■ **Task prompt**:
From the insomnia text, reproduce the passage between "The diagnosis of" and "lead to insomnia.", inclusive, swapping "distinct" for "separate".

■ **Reading passage**:
════

What is Insomnia?

Insomnia is a symptom that most people have experienced from time to time. In 6-10 percent of adults, it occurs frequently enough to be considered a disorder. Insomnia may result in daytime sleepiness, as well as physical, psychological, and behavioral problems. Symptoms include difficulty falling asleep and/or maintaining sleep on a regular basis. The causes for insomnia are multiple and may be related to underlying sleep disorders, psychological problems, or medical diseases. Insomnia is more common in people who are under stress or who have depressed or anxious moods.

Children also may suffer from insomnia and exhibit associated symptoms of memory, attention, and mood changes. Increased activity in arousal systems of the brain are noted in insomniacs and suggest targets for therapy. As new pharmaceutical agents and behavioral approaches to treat insomnia are developed, our understanding of the biology of insomnia increases.

What Can Cause Insomnia?

The diagnosis of insomnia is often referred to as psychophysiological insomnia. This implies two distinct categories of dysfunction that, alone or in combination, may lead to insomnia.

Psychological Causes

The first category is psychological causes. Typically this includes psychological disorders such as depression, anxiety, obsessive-compulsive disorder, bipolar disorder, and many others. Psychological causes also include self-defeating behaviors that may reinforce poor sleep habits and intensify and prolong insomnia. Sleep hygiene is the term used to describe the good and bad habits associated with insomnia. Proper sleep hygiene is essential to successful insomnia therapy, regardless of its underlying causes.

Physiological Causes

The second category of underlying problems that lead to insomnia is physiological causes. This is a broad category that includes medical diseases which result in pain or other physical disruptions of sleep. Other sleep disorders such as restless legs syndrome, sleep apnea, narcolepsy and recurrent parasomnias may also give rise to physiological insomnia. Research shows us that an overly active brain may contribute to insomnia. Individuals who experience recurrent insomnia require a detailed sleep and medical history. Examination and further diagnostic testing may also be informative in tailoring a therapeutic approach.

Signs & Symptoms of Insomnia

  • Sleeplessness on a regular basis
  • Daytime sleepiness
  • Sense of depression or anxiety
  • Changes in memory, attention and mood

Diagnosis of Insomnia

Insomnia is diagnosed by the clinical history and is often straightforward; however, diagnosing a cause for insomnia requires a multifaceted approach which may include medical, neurological, and psychological expertise. Laboratory and in-home testing may be helpful in some cases.

Treatment of Insomnia

Therapy for insomnia begins after the causes for it are understood. Every individual requires a tailored therapeutic approach that may include psychological, medical, and behavioral tools. At FusionSleep, we work with local psychiatrists and psychologists to provide cognitive behavioral therapies, as well as with multiple pharmaceutical companies to provide the latest in medical therapies. Of course, treatment for other sleep disorders that result in insomnia is always available at our Center.

════

■ **Listed records**:

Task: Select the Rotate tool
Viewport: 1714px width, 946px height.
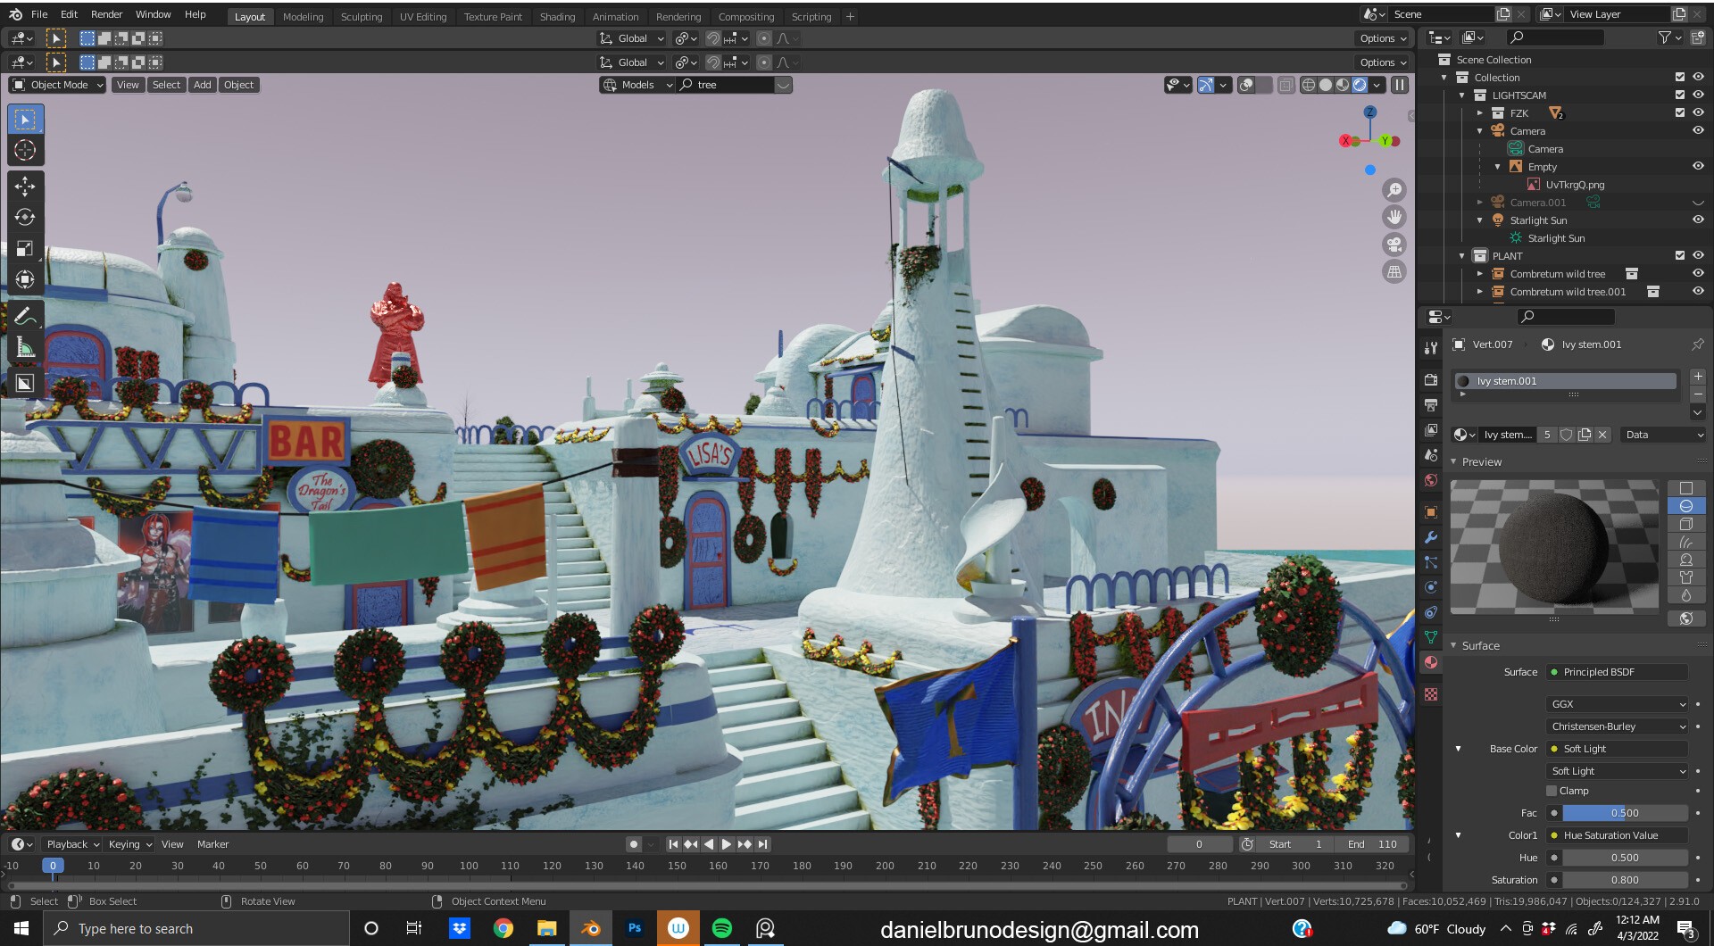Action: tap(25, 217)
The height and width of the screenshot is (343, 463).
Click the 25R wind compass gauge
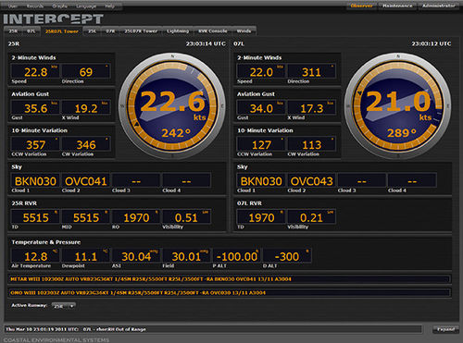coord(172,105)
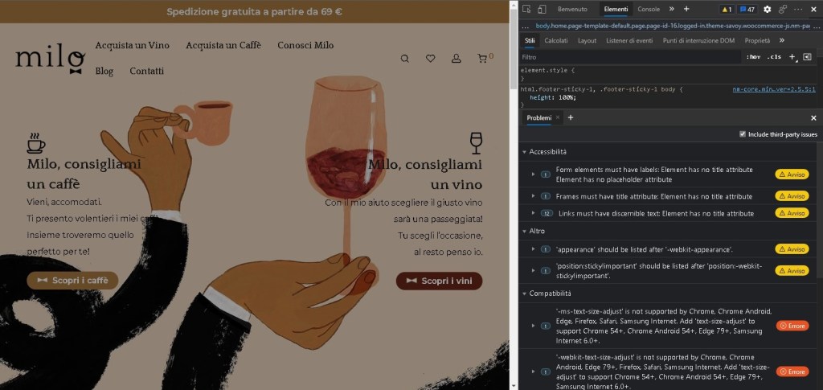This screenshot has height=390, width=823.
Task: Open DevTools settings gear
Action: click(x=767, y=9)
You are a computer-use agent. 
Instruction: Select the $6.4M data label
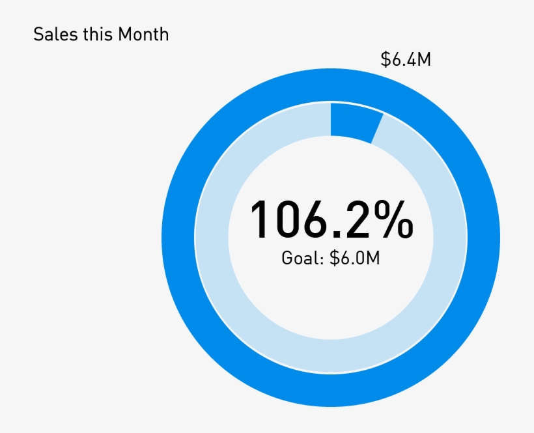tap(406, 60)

════

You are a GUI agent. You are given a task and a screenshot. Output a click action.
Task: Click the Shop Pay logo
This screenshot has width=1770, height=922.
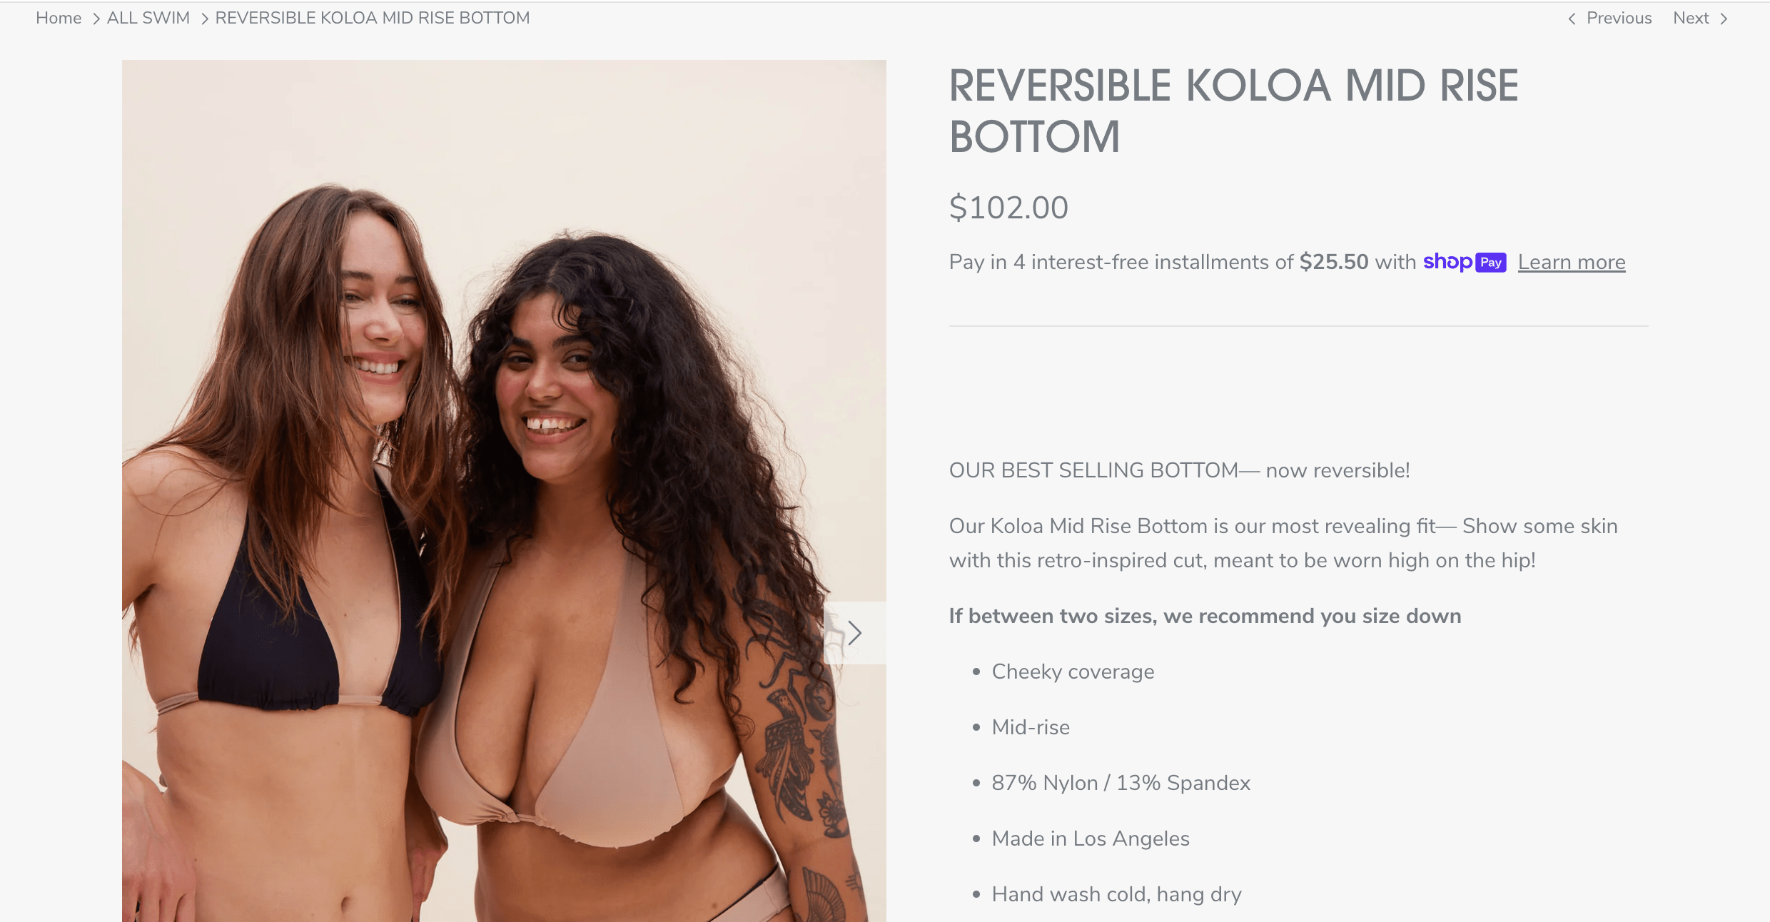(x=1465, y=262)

════

■ **Output of the task**:
The diagnosis of insomnia is often referred to as psychophysiological insomnia. This implies two separate categories of dysfunction that, alone or in combination, may lead to insomnia.